There are no problems with the data from a recent subcritical plutonium experiment in Nevada, despite the unprecedented breach of the protective steel container in which the explosive test took place, the National Nuclear Security Administration (NNSA) said Friday.
The breach also has not set back the schedule for other planned subcritical tests, despite personnel at the Nevada National Security Site (NNSS) needing about a month to decontaminate the room used for the experiment, an NNSA spokesperson said by email.
The agency fired its last subcritical plutonium experiment, dubbed Ediza, on Feb. 13 at the Nevada National Security Site some 100 miles northwest of Las Vegas. After the test, however, radiological control technicians discovered some contamination near the welded steel confinement vessel used to contain the experiment’s explosive blast, according to a Defense Nuclear Safety Facilities Board (DNFSB) report from March.
The Nevada site’s Honeywell-led operations contractor, Mission Support and Test Services, later “identified cracks in [the Ediza vessel’s] fastener washers but found no evidence that the cover plates on the vessel were fractured,” according to a subsequent DNFSB report. The contractor inspected the vessel visually but did not do any further tests “to avoid the risk of releasing more radioactive material,” the DNFSB said.
Mission Support and Test Services later “entombed” the Ediza vessel in the Nevada site’s U1a Complex, the DNFSB reported. The NNSA performs all its subcritical plutonium tests at the underground U1a Complex.
The room in which Ediza test took place, called the Zero Room, was decomtaminated by March 12, the NNSA said.

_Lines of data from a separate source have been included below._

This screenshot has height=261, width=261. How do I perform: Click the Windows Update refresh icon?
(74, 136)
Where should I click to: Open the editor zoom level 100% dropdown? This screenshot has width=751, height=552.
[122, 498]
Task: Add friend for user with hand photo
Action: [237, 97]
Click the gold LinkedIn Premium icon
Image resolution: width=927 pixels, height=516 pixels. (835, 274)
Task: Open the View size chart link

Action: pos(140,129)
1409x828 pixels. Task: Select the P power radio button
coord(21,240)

“No personnel were exposed to contamination,” the spokesperson wrote. “The vessel is situated in a zero-room which is the containment barrier that protects NNSA workers and the public.”
In subcritical plutonium tests, the NNSA explosively compresses plutonium without causing a large nuclear explosion. The experiments help NNSA determine whether aging plutonium can still provide the explosive yield specified by nuclear weapons designed during the Cold War.